Well...according to this PHP bug report, you can even get 0wned.
<?php
$pass = isset($_GET['pass']) ? $_GET['pass'] : '';
// Query /?pass[]= will authorize user
//strcmp and strcasecmp both are prone to this hack
if ( strcasecmp( $pass, '123456' ) == 0 ){
echo 'You successfully logged in.';
}
?>
It gives you a warning, but still bypass the comparison.
You should be doing === as #postfuturist suggested.
Always remember, when comparing strings, you should use the === operator (strict comparison) and not == operator (loose comparison).
Summing up all answers:
== is a bad idea for string comparisons.
It will give you "surprising" results in many cases. Don't trust it.
=== is fine, and will give you the best performance.
strcmp() should be used if you need to determine which string is "greater", typically for sorting operations.
Using == might be dangerous.
Note, that it would cast the variable to another data type if the two differs.
Examples:
echo (1 == '1') ? 'true' : 'false';
echo (1 == true) ? 'true' : 'false';
As you can see, these two are from different types, but the result is true, which might not be what your code will expect.
Using ===, however, is recommended as test shows that it's a bit faster than strcmp() and its case-insensitive alternative strcasecmp().
Quick googling yells this speed comparison: http://snipplr.com/view/758/
strcmp() and === are both case sensitive, but === is much faster.
Sample code: Speed Test: strcmp vs ===
strcmp will return different values based on the environment it is running in (Linux/Windows)!

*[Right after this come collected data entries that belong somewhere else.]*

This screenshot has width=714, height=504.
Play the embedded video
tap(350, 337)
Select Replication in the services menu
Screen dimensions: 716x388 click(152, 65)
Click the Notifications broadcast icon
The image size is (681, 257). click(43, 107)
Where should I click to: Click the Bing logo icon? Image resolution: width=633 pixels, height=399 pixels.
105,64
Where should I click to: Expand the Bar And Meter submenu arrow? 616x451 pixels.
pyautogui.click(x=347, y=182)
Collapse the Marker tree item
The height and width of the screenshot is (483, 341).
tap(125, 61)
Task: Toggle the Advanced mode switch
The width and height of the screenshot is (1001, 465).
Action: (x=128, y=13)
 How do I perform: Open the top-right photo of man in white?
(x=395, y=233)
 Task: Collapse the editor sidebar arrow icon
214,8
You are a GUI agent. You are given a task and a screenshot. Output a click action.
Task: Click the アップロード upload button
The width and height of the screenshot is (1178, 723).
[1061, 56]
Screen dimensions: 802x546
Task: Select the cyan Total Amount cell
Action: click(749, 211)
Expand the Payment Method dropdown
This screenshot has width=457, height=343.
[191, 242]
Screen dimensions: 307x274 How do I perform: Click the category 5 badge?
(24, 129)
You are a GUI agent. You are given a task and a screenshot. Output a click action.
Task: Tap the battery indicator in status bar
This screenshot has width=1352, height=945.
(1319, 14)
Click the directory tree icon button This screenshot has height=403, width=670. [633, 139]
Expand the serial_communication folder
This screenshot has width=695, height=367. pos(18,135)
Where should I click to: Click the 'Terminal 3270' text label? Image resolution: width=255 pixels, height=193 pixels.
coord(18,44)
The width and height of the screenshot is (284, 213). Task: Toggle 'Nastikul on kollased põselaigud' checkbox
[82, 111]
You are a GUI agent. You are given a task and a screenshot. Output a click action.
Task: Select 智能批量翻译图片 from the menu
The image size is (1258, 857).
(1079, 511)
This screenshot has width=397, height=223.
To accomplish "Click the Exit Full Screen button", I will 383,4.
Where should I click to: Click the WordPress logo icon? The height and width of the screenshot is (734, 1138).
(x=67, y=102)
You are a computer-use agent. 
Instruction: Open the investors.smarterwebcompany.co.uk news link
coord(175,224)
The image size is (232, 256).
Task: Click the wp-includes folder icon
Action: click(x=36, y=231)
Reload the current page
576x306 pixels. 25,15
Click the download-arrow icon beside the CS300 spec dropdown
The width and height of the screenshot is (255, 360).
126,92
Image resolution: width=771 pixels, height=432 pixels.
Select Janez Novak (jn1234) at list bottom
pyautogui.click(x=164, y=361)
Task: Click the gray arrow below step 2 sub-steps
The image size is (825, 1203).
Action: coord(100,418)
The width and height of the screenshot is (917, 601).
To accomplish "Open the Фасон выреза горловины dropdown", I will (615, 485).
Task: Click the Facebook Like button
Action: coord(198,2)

The reason is the that it has a bug as the bug report says - Bug #53999strcmp() doesn't always return -1, 0, or 1
You can use strcmp() if you wish to order/compare strings lexicographically. If you just wish to check for equality then == is just fine.
Also, the function can help in sorting. To be more clear about sorting. strcmp() returns less than 0 if string1 sorts before string2, greater than 0 if string2 sorts before string1 or 0 if they are the same. For example
$first_string = "aabo";
$second_string = "aaao";
echo $n = strcmp($first_string, $second_string);
The function will return greater than zero, as aaao is sorting before aabo.
if ($password === $password2) { ... } is not a safe thing to do when comparing passwords or password hashes where one of the inputs is user controlled.
In that case it creates a timing oracle allowing an attacker to derive the actual password hash from execution time differences.
Use if (hash_equals($password, $password2)) { ... } instead, because hash_equals performs "timing attack safe string comparison".
In PHP, instead of using alphabetical sorting, use the ASCII value of the character to make the comparison.
Lowercase letters have a higher ASCII value than capitals. It's better to use the identity operator === to make this sort of comparison. strcmp() is a function to perform binary safe string comparisons. It takes two strings as arguments and returns < 0 if str1 is less than str2; > 0 if str1 is greater than str2, and 0 if they are equal. There is also a case-insensitive version named strcasecmp() that first converts strings to lowercase and then compares them.